Meghan Gregoris, spokeswoman for the US embassy in Islamabad, said the evacuation was not linked to a terror threat that prompted the closure of 19 diplomatic missions in the Middle East and Africa.

"We received information regarding a threat to our consulate in Lahore. As a precautionary measure we have undertaken a drawdown for all but emergency personnel in Lahore," she told AFP.

The US embassy and consulates in Karachi and Peshawar were closed Friday for the Eid al-Fitr public holiday but are expected to open again on Monday, she said. But the Lahore mission was likely to remain closed and there was currently "no indication" of when it might reopen.

"We will continue to evaluate threat reporting and take decisions as appropriate," she said.

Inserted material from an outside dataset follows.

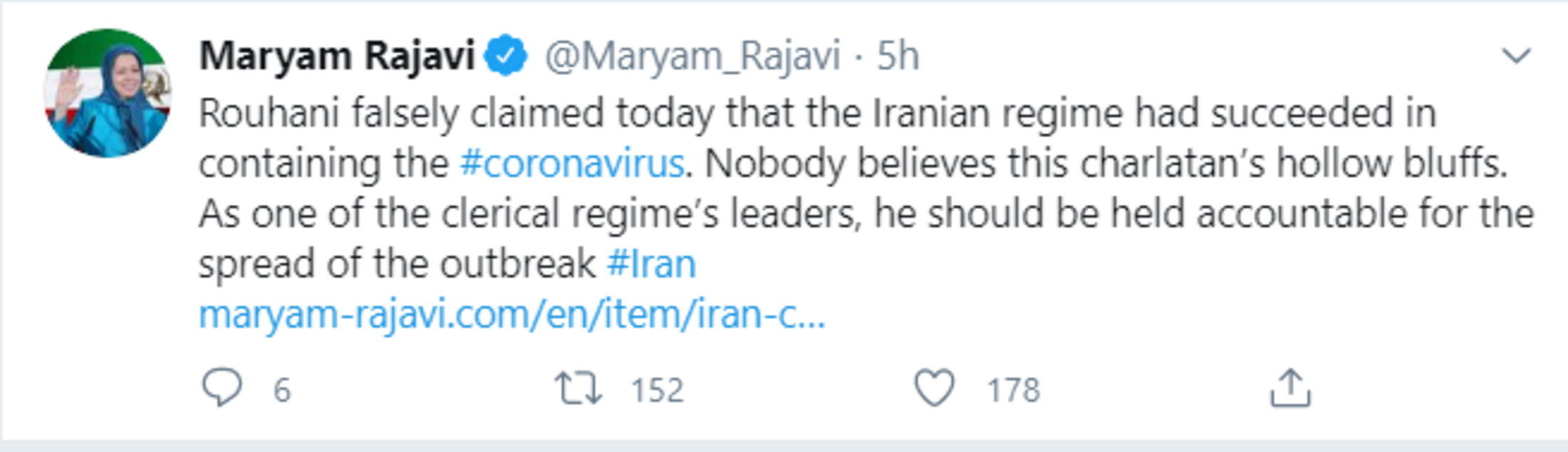This screenshot has width=1568, height=452.
Task: Click the blue verified badge
Action: pyautogui.click(x=506, y=56)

Despite Pakistan's fractious alliance with the United States in the "war on terror", anti-American sentiment runs deep in the restive country, fuelled in part by the CIA's campaign of drone strikes against militants in the tribal northwest.

A suicide car bomber rammed a US diplomatic vehicle in the northwestern city of Peshawar last September, wounding around 20 people -- at least the third time the consulate and its staff had been attacked by Taliban and Al-Qaeda-linked militants since April 2010.

This week's closure of US missions mainly in the Arab world was reportedly ordered because of intercepted messages from Al-Qaeda leader Ayman al-Zawahiri to the terror network's Yemeni franchise.

The alert focused on Al-Qaeda in the Arabian Peninsula, a Yemen-based group which has made several attempts to attack the United States in recent years and is widely seen as the group's most sophisticated offshoot.

On Tuesday the US and other Western nations withdrew diplomatic staff from Yemen, where the Americans are fighting a drone war against the Al-Qaeda regional affiliate.

US officials have said Al-Qaeda's core leadership in Afghanistan and Pakistan has been decimated in recent years. They cite the 2011 killing of Osama bin Laden and the killing of several senior operatives in US drone strikes.